10k: Turbo Subie Power: 1958 VW Beetle Ragtop

The VW Beetle has a long history of being put under the hot rodder’s torch, a tradition that gave the world dune buggies, Herbie, fiberglass kit clones of supercars, and the Porsche 356 and 911 (arguably). The tradition of modifying the little rear-engined boxer formula continues to this day with the 991 on one end of the spectrum, and a home built turbocharged Subaru EJ22 powered ’58 on the other. Check out this 1958 VW Beetle with Turbo Subie power for sale on TheSamba.com’s classifieds, in Modesto CA for $10.5k or best offer.

Interestingly enough this bug was built not as a drag car like the vast majority of higher-power custom VWs are, but rather as an autocross machine on a later 1969 IRS platform. The seller linked to his build thread here on The Samba, showing various and primered previous incarnations of the ’58 racing between the cones and straw-hatted “officials.” This guy is our hero when it comes to rear engine VWs; with wider fiberglass fenders he was able to fit 255 mm tires in the rear. That may be gross overkill for your average 50hp barnstorming 1600cc aircooled bug, but this car most certainly isn’t that.

From the green striped, fake patina’d exterior, you’d be hard pressed to notice that this bug is now a water pumper. No huge gashes were made in the front hood for radiator cooling flow; instead the spare tire well just behind the handle was cut out and a custom street sign shroud fabricated to collect air from under the front of the car and direct it up through the radiator and out under the gas tank. Honestly, for aerodynamic purposes you want the underside of an original Beetle to be as much of a low-pressure zone as you can get (the front ends tend to get very light at speed) but a well engineered chin scoop would mitigate any cooling concerns…if the builder hasn’t already done so.
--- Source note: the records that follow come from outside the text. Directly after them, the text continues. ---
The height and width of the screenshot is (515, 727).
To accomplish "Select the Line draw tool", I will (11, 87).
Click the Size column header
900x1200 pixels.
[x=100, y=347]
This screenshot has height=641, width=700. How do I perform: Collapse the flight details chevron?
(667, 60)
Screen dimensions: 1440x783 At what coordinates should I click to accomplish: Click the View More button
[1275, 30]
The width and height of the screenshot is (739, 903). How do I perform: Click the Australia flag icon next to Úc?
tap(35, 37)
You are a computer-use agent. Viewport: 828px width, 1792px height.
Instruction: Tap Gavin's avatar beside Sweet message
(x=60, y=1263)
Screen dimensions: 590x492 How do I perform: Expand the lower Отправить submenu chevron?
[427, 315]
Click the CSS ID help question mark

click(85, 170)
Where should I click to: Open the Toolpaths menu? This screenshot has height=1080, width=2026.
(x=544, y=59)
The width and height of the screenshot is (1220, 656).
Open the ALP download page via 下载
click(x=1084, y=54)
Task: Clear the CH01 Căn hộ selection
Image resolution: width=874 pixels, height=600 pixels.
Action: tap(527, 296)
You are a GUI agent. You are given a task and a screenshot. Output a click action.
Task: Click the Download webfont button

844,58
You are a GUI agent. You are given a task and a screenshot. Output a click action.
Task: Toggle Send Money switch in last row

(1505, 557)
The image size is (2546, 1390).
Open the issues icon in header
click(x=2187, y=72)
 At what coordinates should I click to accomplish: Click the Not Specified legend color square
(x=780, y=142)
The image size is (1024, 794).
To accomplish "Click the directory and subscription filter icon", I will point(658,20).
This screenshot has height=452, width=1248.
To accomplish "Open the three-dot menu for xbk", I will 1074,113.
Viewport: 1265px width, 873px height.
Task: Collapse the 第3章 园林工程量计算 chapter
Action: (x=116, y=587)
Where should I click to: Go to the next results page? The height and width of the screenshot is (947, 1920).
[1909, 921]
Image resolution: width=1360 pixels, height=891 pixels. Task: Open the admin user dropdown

The seller/builder’s engine of choice was the basic 2.2L Subaru EJ22 flat four. This is the garden variety engine that powered many a Legacy, base Impreza, and Outback throughout the ’90s and early 2000s. In stock form these engines put out about 140hp on a good day, through a single exhaust port at the bottom of each cylinder head. They are cheap and easy to find in junkyards (reading through the build thread, looks this car has been through several of them) which makes it a great choice for a budget trial-and-error turbo build. The seller claims around 225 rwhp from the beast as it is now, with a stock WRX turbocharger set at 12 psi and Megasquirt 2 engine management.

This upskirt lift shot was taken in the midst of turbo system fabrication but it shows the current 245/45R17 rear tires, the 1969 double-jointed semi trailing arm rear suspension, Porsche 944 torsion bars & dampers, and the aftermarket anti-roll bar. This thing should be a terror out of the corners; with 225 hp and likely weighing about 1500 lbs it will have a power to weight ratio somewhere between that of a standard C6 Corvette and a C6 Z06.

The paint may not be to every potential buyer’s taste but the early big window ’58 body looks nice enough that it could be finished off in a standard VW color to be more of a low-key sleeper restomod car. As it is now, it’s more of a rat racer – and that’s fine. The stock ragtop sunroof is a big value adder as are the several sets of wheels including genuine Fuchs 5-spokes and newer, larger Fuchs copies (in the pics shown). For $10k this is a true performance bargain.

The car is also cross-posted on the Turbobricks.com classifieds, where the seller states he wants to sell this to build a Volvo 142. We can’t argue with that! If he builds a vintage Volvo to this same level and sells it in the future you can bet it we will whore it out right here on Daily Turismo.